At sea, heading to Lisbon, Portugal
Um, this may seem obvious but, have you tried NOT putting your underwear back on until after you've cleaned yourself off? This seems like a simple solution, really.
Also, if you're finding that there's too much friction, just use lubricant. Again, simple solution.
One more thing. I fail to see how your FI can feel neglected if he's getting sex every night. Is it specifically because he "has" to always ask for it? How long does he wait to ask each night before deciding that you're just never going to ask and he goes ahead and does it for you?
I always clean myself off right away before getting dressed but unfortunately everything doesn't come out immediately. So unless I am able to take a shower right after (which doesn't always happen if we have sex mid day or w.e), there is always some left-over that comes out a little later on.
Also, we have/do use lube. But I will admit not as much as we should. We do need to make a habit of it. So I guess it would be a simple solution.
I think the issue is the quality not the quantity, as I mentioned in my OP. It isn't an issue of how often we have sex since obviously we do it frequently. It is the fact that I don't initiate. Sometimes he will try and I'll say "later" and then he will wait for me to start up again later and I don't. Or sometimes he just wont try at all, which results in us usually not having sex. He just wants to feel that I want it as opposed to me doing it to please him. Which I understand.
I have the same thing happening to me! Just the fact that I never initiate it makes him think that I really don't want it. I've been on Ortho Evra for almost two years, but I have no idea what it's done to other girls sex drives. Like you, I'd rather just get off birth control all together - after being on it for six years I'm ready to not require the assistance of additional hormones to keep my body in check. I've found that if I can just get him to have an off day every now and then, I'm typically up for sex a couple of days later. But still, I never feel like initiating it. Darn BC!
Okay, I think I can help you. First, cut back on the frequency with which you do the deed. If you're not both enjoying it, it's not worth doing. That may help take care of your "sex is a hassle" feeling.
Next, invest in some panty liners! Not the heavy-duty kind that you use for aunt flow, but the light-weight kind that they make for occasional inconteinence.
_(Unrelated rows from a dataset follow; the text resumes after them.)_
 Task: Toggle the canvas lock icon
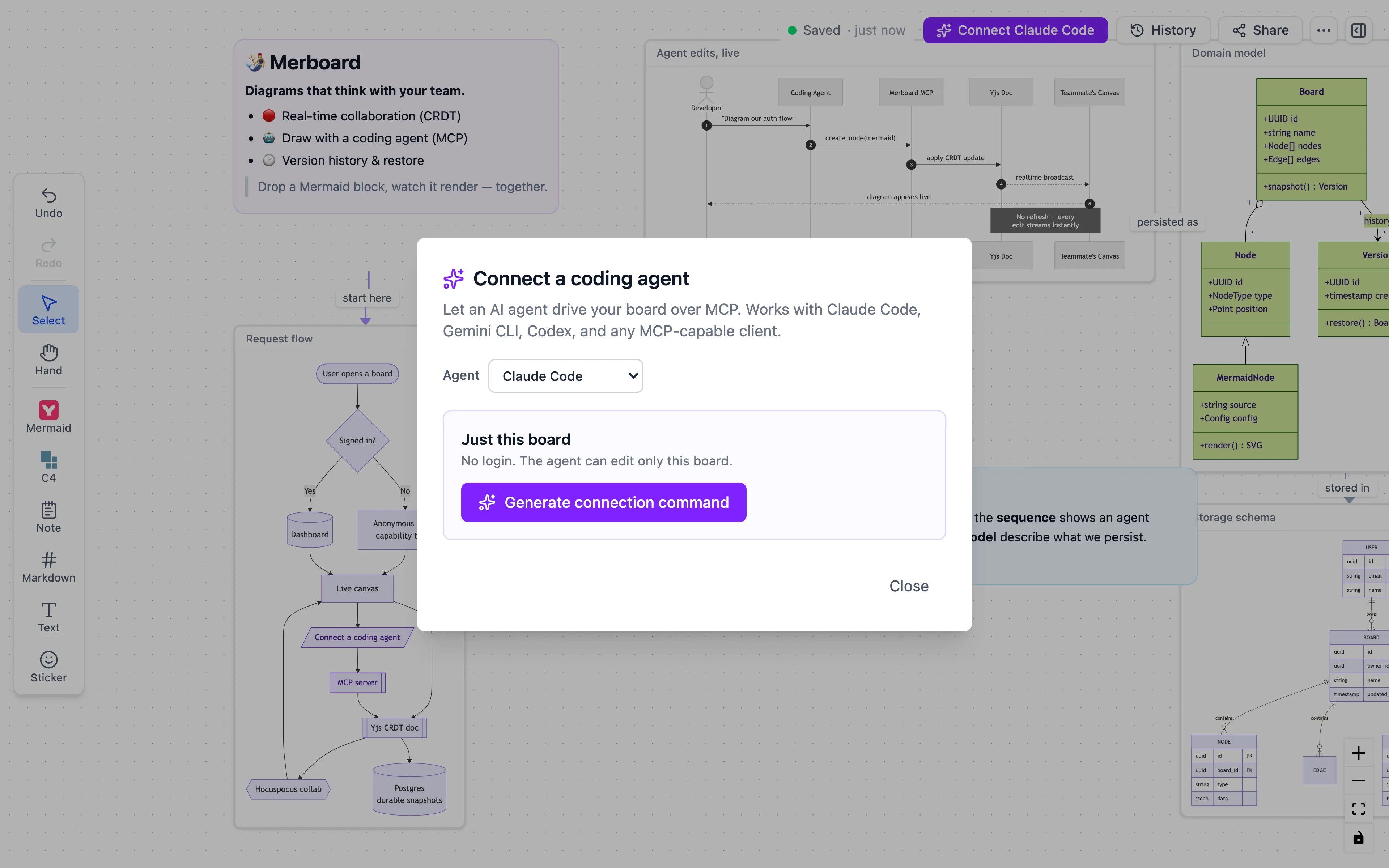(1359, 838)
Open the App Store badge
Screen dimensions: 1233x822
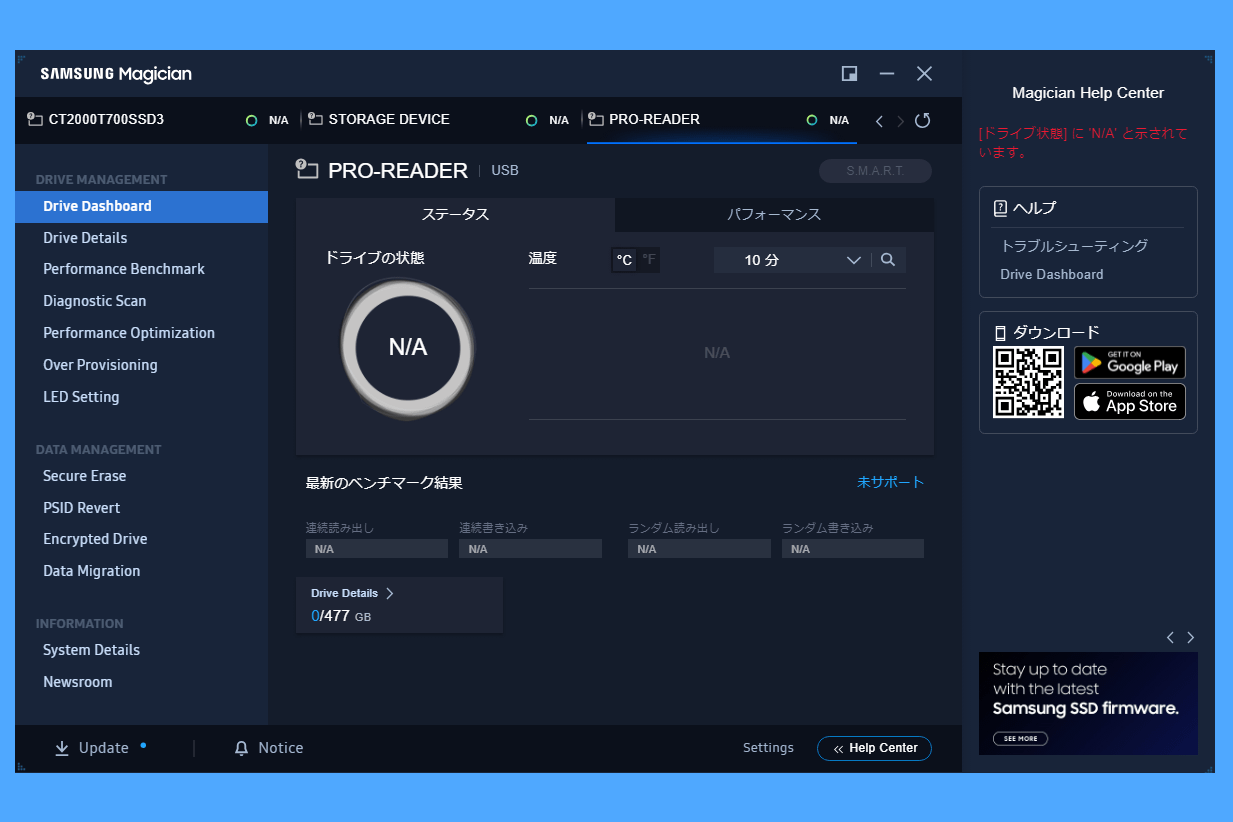(x=1129, y=401)
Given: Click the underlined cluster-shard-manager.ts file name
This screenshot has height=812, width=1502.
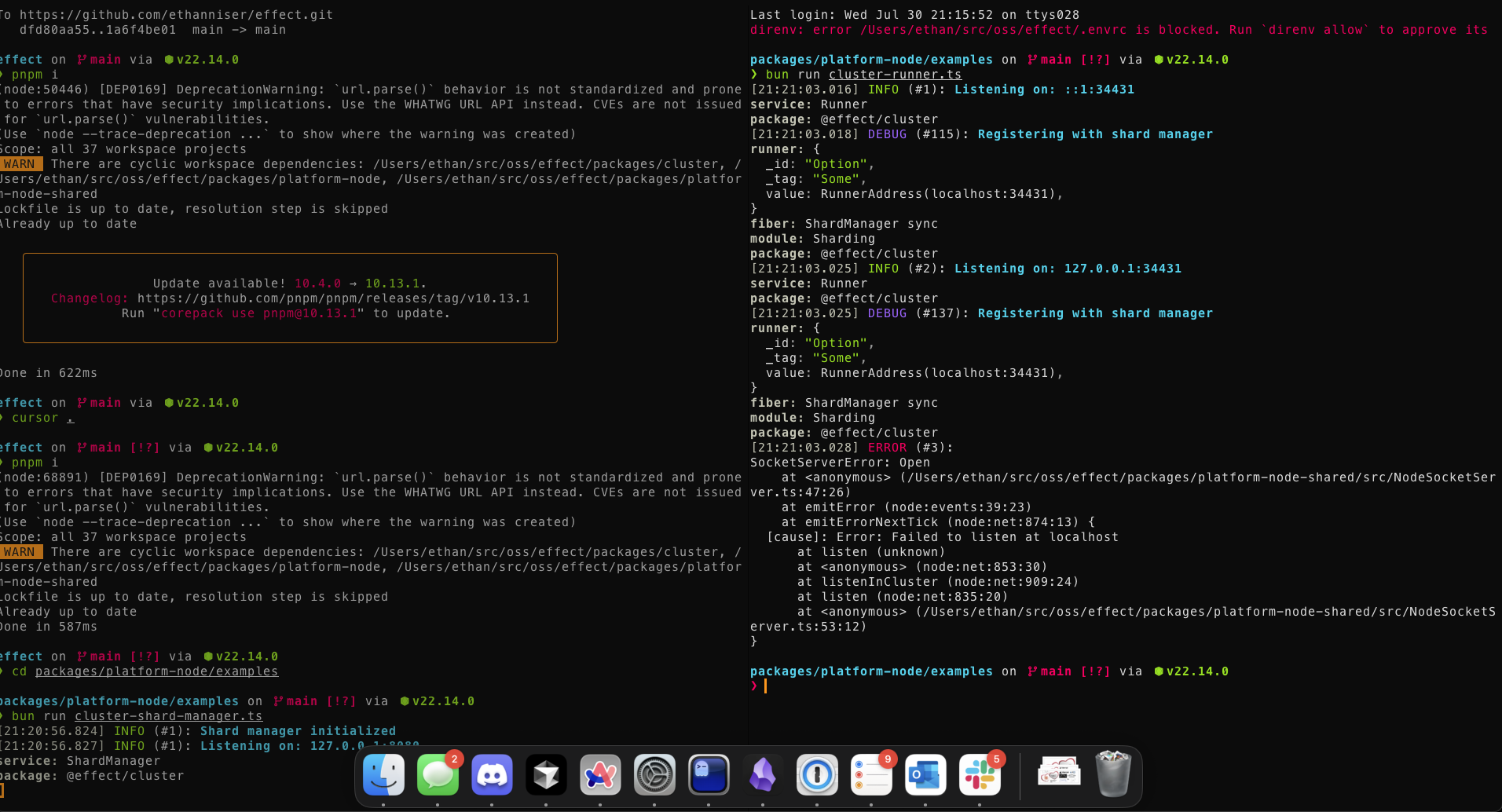Looking at the screenshot, I should pos(168,716).
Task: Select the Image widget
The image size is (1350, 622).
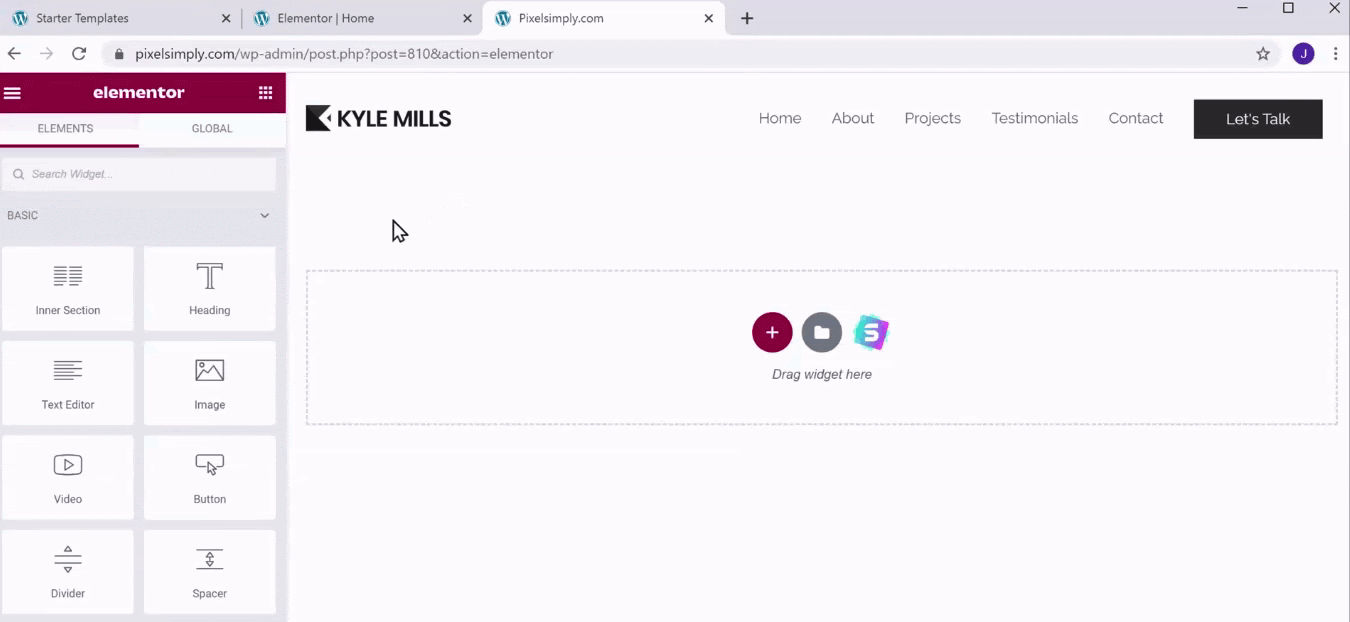Action: coord(209,383)
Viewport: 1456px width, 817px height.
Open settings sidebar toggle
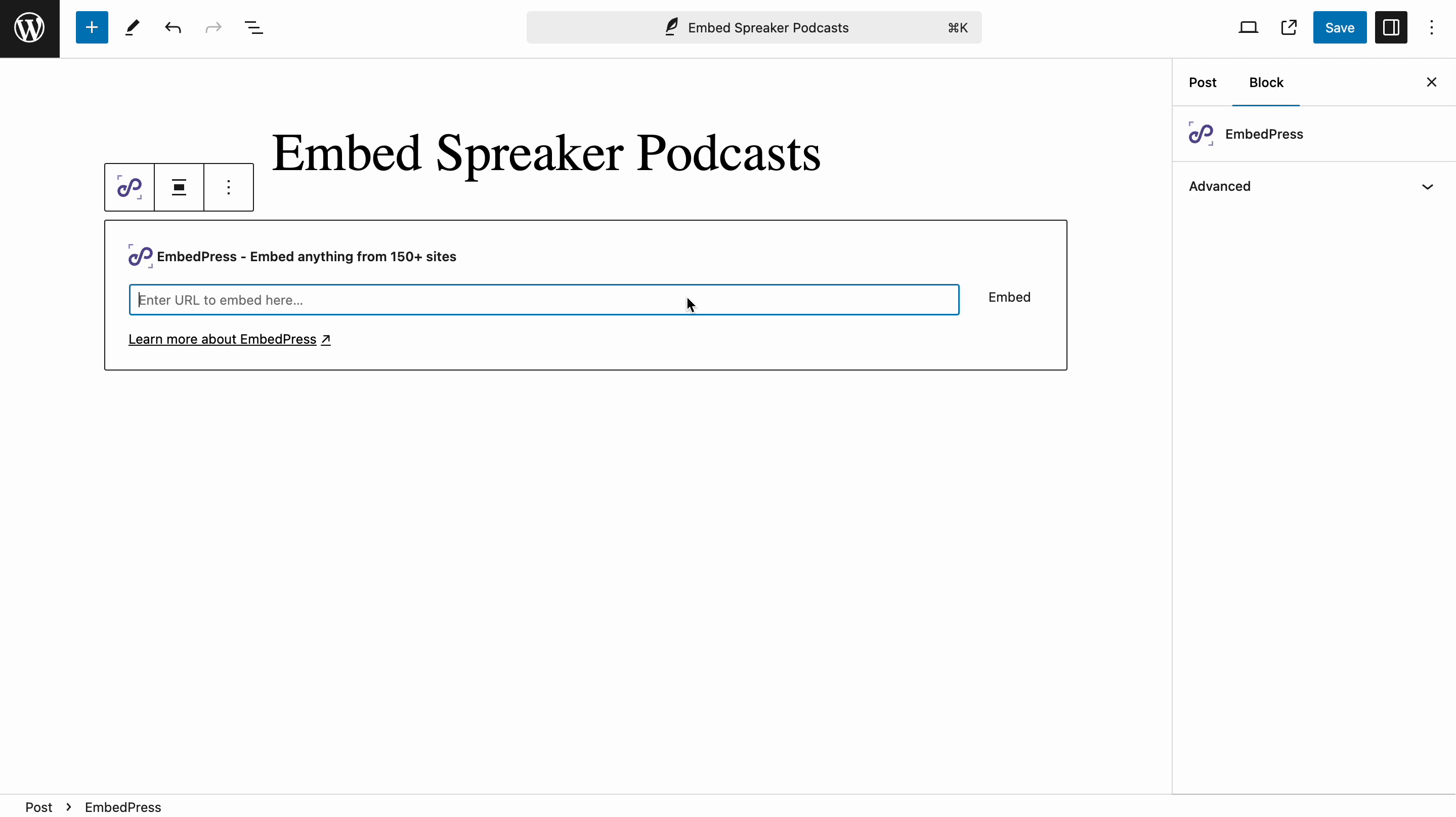(x=1391, y=27)
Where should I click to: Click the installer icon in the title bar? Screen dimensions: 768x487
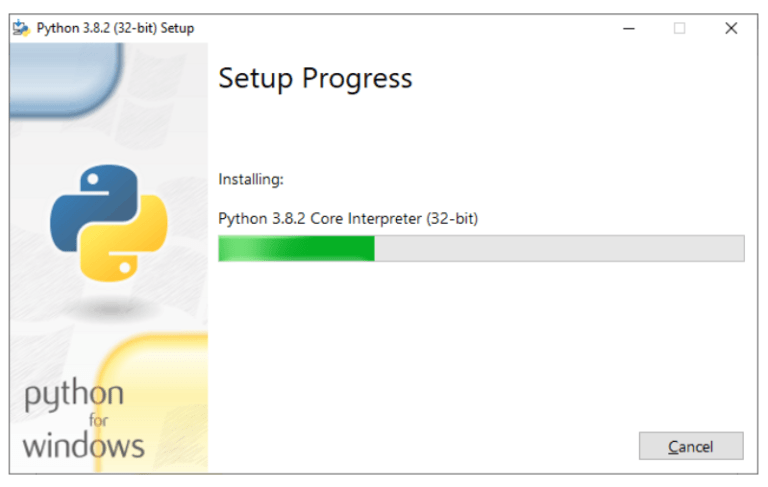click(21, 28)
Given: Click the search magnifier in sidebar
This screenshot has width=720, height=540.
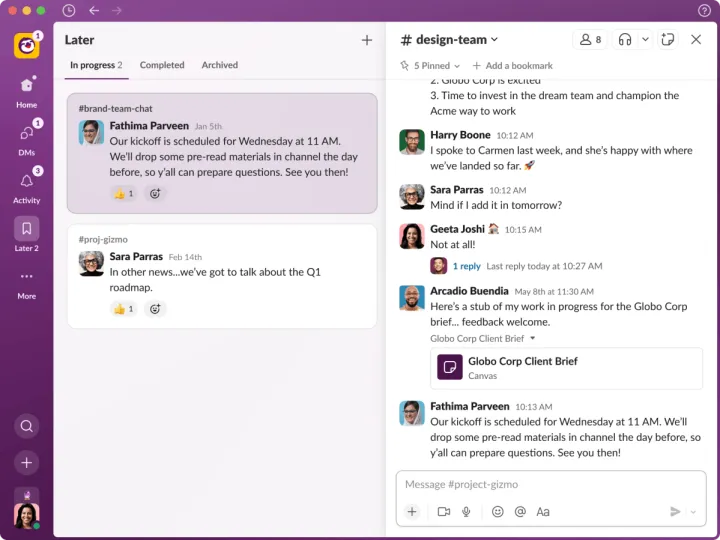Looking at the screenshot, I should 27,426.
This will help you find peace of mind after the deed, which will make it easier to enjoy the deed next time.
Third, you need to use bottled lube if you're having trouble making your own natural lube. Having sex without it causes pain like you say, but this also causes an association in your brain between sex and pain. Guess what? That association will make it harder for you to get aroused the next time, thereby leading to more pain. It's a vicious cycle. I know, I've been there.
Make these changes and if you're still having trouble, see your GYN. GL!
If you are on BCP, it might be drying you out which might cause the chafing. Make sure you're really warmed up, and then definitely use lube. Just keep it handy on a bedside table or something so you can get it as quickly as possible. Also, if you start to feel uncomfortable once you're going for a while, you might want to stop for a sec and add more lube.
Also, couldn't he finish outside of you? I guess some guys don't like that, but if you have a towel right there next to you (used just for sex) you wouldn't have to deal with the mess, and you'd feel more comfortable with it. Or wear a pantiliner. One of the PPs is right though, you should go to the bathroom afterwards to prevent UTI's.
Good luck! Just keep talking about it and be open with each other.